+++ BLOCO DE TEXTO

O aumento do consumo de bebidas adoçadas é tão preocupante que vários países têm leis e recomendações importantes visando a sua redução. Neste sentido, o México obteve uma redução de consumo dessas bebidas com uma taxação extra das bebidas açucaradas (Colchero et al., 2016). No Brasil, embora exista um grande esforço para reduzir o consumo das bebidas adoçadas, particularmente dos refrigerantes, pressões importantes da indústria inviabilizam ações de âmbito mais coletivo. Os biscoitos também aparecem em destaque no consumo dos adolescentes do Estado do Rio de Janeiro e no país como um todo. Esse grupo da tabela engloba os biscoitos doces, salgados e recheados, outro importante marcador de uma alimentação muito inadequada. Entre os alimentos ultraprocessados, os biscoitos figuram entre os cinco itens de maior contribuição calórica.
O consumo de alimentos ultraprocessados vem sendo propugnado há algum tempo como o grande fator de risco para as doenças crônicas e, após vários estudos observacionais, recentemente seu consumo foi associado com a mortalidade geral (Anaïs Rico-Campà et al., 2019), assim como com a obesidade, em um ensaio clínico altamente controlado (Hall et al., 2019).

++++++
+++ DADOS EXIBIDOS

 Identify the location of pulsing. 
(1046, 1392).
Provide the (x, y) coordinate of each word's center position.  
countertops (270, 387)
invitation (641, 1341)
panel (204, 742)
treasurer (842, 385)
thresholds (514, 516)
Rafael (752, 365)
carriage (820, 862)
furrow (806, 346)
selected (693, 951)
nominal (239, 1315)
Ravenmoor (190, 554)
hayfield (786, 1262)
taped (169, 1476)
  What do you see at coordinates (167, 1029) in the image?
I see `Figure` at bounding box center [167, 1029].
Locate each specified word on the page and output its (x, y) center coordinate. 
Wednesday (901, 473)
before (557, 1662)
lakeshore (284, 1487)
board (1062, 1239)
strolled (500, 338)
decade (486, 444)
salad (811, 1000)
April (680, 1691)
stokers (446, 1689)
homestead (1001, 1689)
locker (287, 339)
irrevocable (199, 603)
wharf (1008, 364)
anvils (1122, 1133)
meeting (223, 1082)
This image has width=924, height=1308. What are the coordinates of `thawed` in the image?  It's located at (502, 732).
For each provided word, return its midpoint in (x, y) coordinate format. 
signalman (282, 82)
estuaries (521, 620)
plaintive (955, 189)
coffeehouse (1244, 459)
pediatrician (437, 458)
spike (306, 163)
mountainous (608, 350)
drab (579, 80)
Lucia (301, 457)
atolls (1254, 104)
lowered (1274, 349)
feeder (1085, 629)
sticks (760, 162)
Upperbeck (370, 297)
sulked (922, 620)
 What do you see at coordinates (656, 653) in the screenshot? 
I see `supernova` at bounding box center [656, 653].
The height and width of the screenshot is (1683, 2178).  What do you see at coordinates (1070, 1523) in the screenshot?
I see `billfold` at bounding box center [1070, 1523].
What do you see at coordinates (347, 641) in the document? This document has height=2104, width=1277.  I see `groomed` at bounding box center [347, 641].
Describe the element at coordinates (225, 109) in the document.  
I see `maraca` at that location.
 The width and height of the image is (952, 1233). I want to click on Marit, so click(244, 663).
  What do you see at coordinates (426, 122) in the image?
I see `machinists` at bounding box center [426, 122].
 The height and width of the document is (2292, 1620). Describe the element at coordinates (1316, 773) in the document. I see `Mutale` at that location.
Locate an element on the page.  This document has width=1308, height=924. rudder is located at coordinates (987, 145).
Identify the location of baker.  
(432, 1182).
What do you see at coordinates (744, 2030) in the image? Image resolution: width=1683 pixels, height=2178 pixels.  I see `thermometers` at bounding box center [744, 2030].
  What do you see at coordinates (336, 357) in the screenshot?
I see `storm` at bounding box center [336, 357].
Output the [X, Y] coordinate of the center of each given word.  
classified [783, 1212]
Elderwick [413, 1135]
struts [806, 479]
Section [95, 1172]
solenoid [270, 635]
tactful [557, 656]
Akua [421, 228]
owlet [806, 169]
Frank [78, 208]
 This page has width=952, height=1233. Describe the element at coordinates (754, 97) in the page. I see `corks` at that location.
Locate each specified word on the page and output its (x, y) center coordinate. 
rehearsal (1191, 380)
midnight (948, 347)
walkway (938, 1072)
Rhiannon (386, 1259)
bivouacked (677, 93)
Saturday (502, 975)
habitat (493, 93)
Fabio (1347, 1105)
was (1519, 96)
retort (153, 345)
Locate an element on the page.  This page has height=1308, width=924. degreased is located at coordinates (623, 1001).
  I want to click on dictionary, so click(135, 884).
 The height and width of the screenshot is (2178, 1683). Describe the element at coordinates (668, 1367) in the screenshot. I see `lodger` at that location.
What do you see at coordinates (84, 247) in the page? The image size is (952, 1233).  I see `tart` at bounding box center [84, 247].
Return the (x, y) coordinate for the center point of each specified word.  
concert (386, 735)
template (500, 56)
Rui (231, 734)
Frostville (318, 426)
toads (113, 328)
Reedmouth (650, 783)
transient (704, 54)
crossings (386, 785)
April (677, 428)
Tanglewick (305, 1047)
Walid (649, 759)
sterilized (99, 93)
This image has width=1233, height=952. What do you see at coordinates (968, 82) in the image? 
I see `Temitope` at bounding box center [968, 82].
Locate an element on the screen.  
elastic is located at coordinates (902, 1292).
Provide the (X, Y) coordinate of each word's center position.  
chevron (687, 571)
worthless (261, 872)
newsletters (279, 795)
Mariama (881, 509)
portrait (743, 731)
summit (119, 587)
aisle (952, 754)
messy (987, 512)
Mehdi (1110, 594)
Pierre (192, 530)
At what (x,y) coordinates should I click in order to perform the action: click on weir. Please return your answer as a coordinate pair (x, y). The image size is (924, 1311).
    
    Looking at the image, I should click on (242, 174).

++++++

• _TAREFA_
Explique, com base no texto sobre consumo alimentar, por que no Brasil não se concretizam ações de âmbito mais coletivo para reduzir o consumo de bebidas adoçadas.

• _RESPOSTA DO EXERCÍCIO_
Embora exista no Brasil um grande esforço para reduzir o consumo de bebidas adoçadas, sobretudo de refrigerantes, pressões importantes da indústria inviabilizam ações de âmbito mais coletivo.